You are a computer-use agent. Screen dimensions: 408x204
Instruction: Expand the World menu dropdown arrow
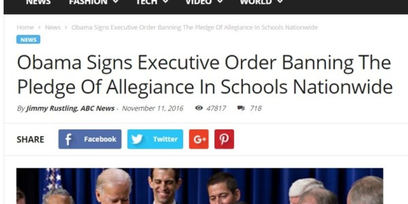(280, 2)
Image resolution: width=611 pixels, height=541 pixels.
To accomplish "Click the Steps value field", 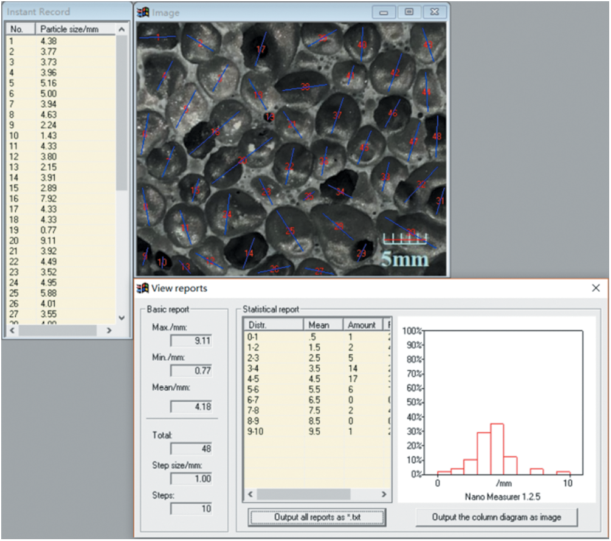I will pyautogui.click(x=192, y=508).
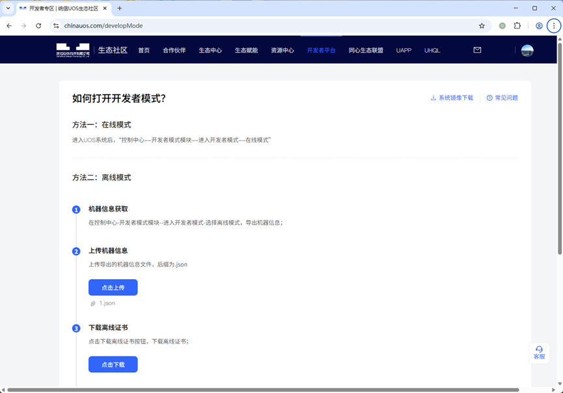This screenshot has width=563, height=393.
Task: Click the bookmark star in the address bar
Action: [x=482, y=25]
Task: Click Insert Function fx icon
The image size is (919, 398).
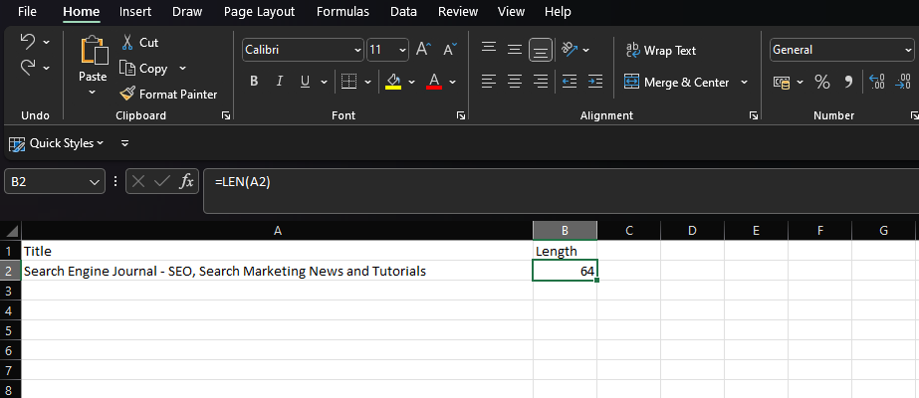Action: (x=186, y=182)
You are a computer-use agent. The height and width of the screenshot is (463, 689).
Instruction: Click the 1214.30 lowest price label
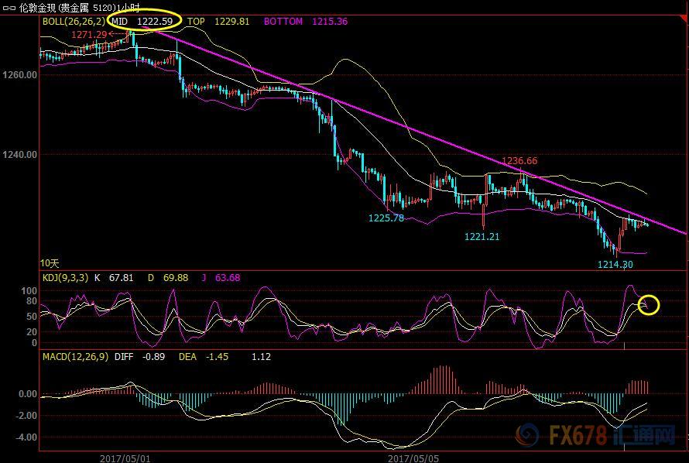coord(615,265)
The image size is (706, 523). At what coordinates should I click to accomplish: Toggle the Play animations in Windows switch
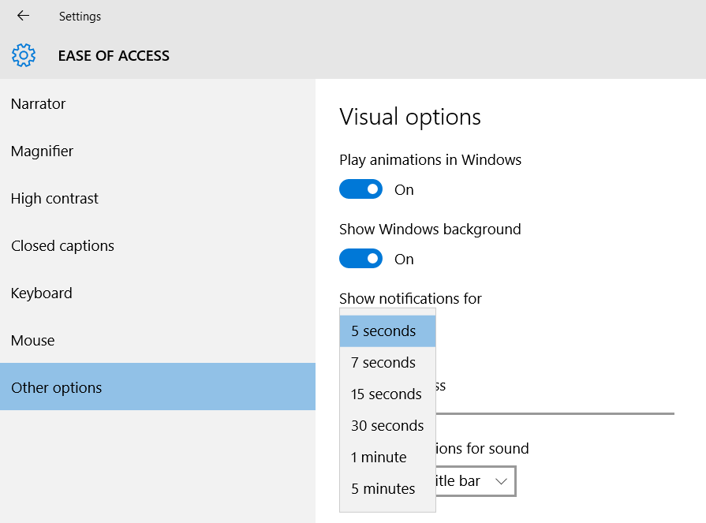tap(360, 189)
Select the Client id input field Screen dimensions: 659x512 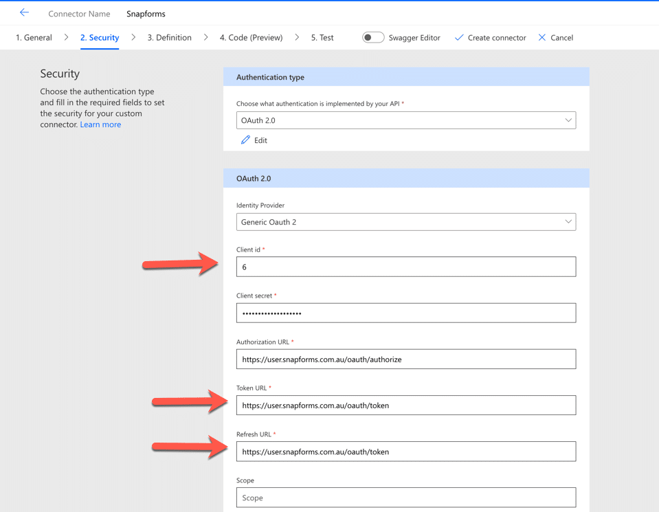pos(406,267)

◆ ◆ ◆ ◆

Activity: Find and show each line of the listing with the word "agent".

Solved problem:
You are a computer-use agent. Screen dimensions: 408x204
You are a computer-use agent. The height and width of the screenshot is (463, 689).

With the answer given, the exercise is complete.